Kelly Lynn Davis was a journalist and investigative reporter from San Diego, California.

== Career ==
Davis helped launch San Diego CityBeat in 2002 with David Rolland and was one of the main editors.
In March 2015, Davis left Southland Publishing, Inc, the publisher of San Diego CityBeat. After leaving CityBeat, Davis became a freelance writer. In May 2020, Davis joined The Appeal as a senior editor.
Davis has covered California laws about sex offenders, and has investigated San Diego's homeless situation.

Davis was named Journalist of the Year by the San Diego Pro Chapter of Society of Professional Journalists in 2023.

=== Inmate deaths ===
Davis and Dave Maass released a 5-part investigative series starting in 2013 in San Diego CityBeat about inmates dying in San Diego jails at the highest rates in the state, many of which were preventable deaths. This series won investigative awards and resulted in new policies and training to reduce suicides. In 2014, after the series had received widespread media attention, an inmate hanged himself while imprisoned and his widow sued San Diego county for negligence. In 2017, San Diego county claimed they didn't know about any problems with inmate deaths despite the widespread media coverage, and demanded that Davis provide her private investigative "notes, interviews and recordings" to help in San Diego's case against the widow. Davis refused. Many media outlets decried the request as inappropriate and a judge ordered a stay. It's been insinuated that San Diego county is trying to target or punish Davis for bringing negative media attention regarding the inmate deaths.

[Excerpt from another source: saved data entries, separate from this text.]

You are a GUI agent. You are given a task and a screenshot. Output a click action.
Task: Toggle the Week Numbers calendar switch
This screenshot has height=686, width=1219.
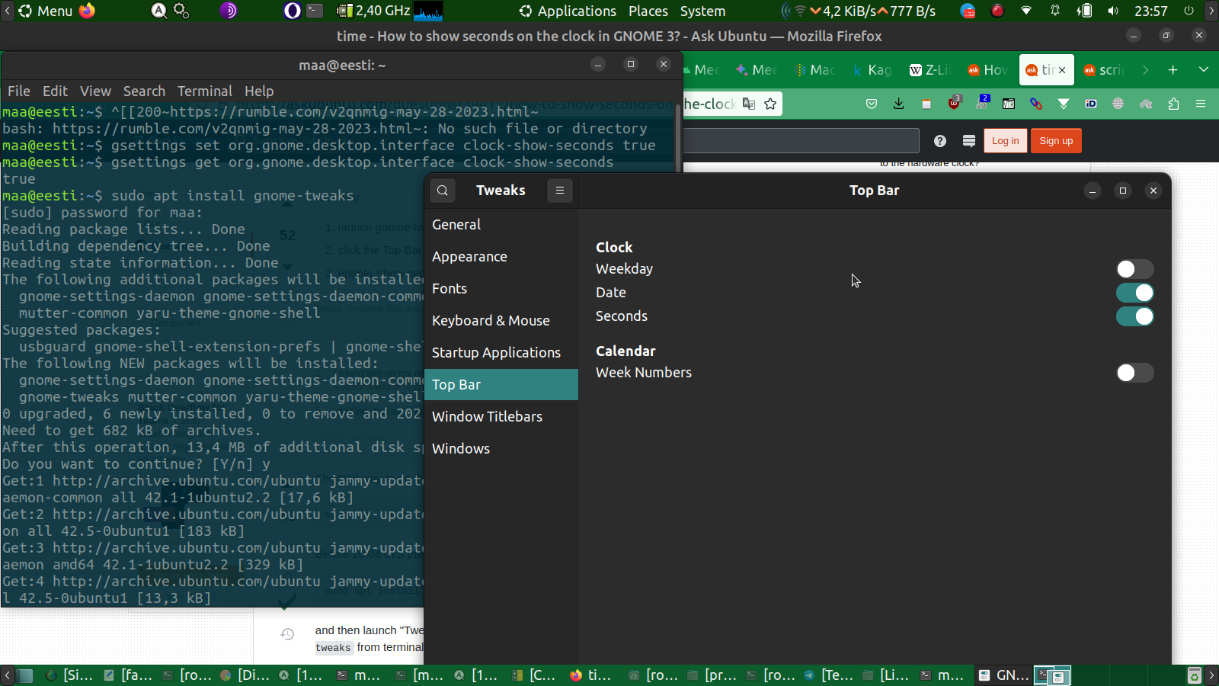(1134, 373)
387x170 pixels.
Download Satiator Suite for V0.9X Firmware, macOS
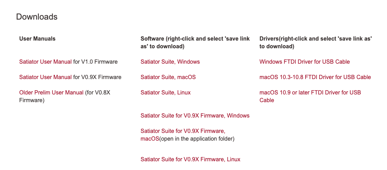183,131
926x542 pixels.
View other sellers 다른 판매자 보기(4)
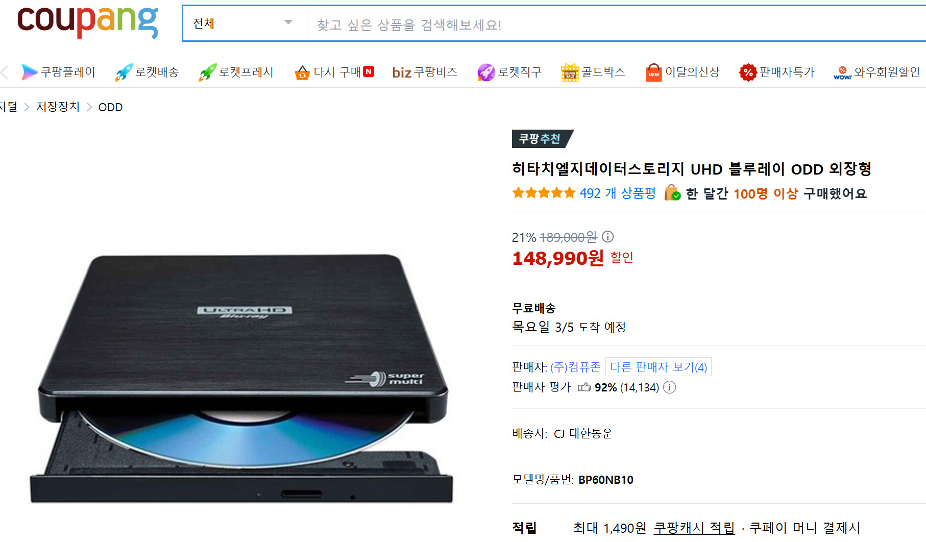(x=659, y=367)
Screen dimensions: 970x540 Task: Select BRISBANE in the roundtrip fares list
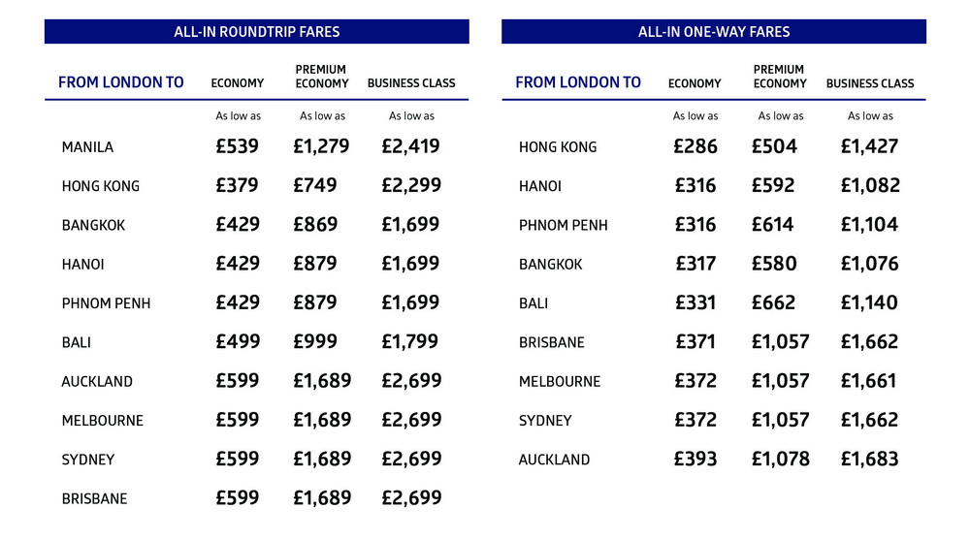click(x=94, y=498)
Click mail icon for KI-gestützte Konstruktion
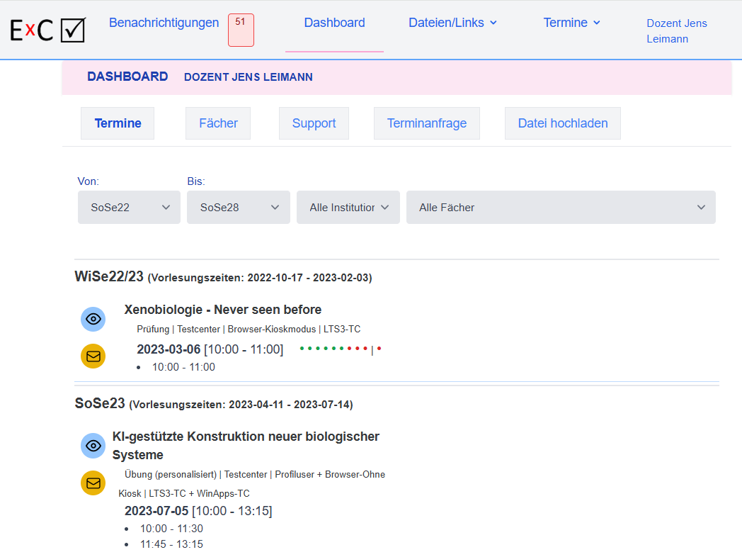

=== California right-to-die law ===
Davis received national attention in 2016 for an essay she wrote about her sister Betsy, who suffered from late-stage ALS and legally ended her life under California's right-to-die law.

== Personal life ==
Davis was born in 1973 and grew up in Irvine, California. She played guitar and vocals in indie bands Super Thirty-One and Aberdeen. She met her future bandmate and husband Brian Espinosa at a Jesus and Mary Chain/Spiritualized concern in Hollywood. Davis survived a bout with breast cancer and was in remission for over a decade. In 2026, the cancer returned; she died at the UC San Diego Health East Campus Medical Center on July 1, 2026.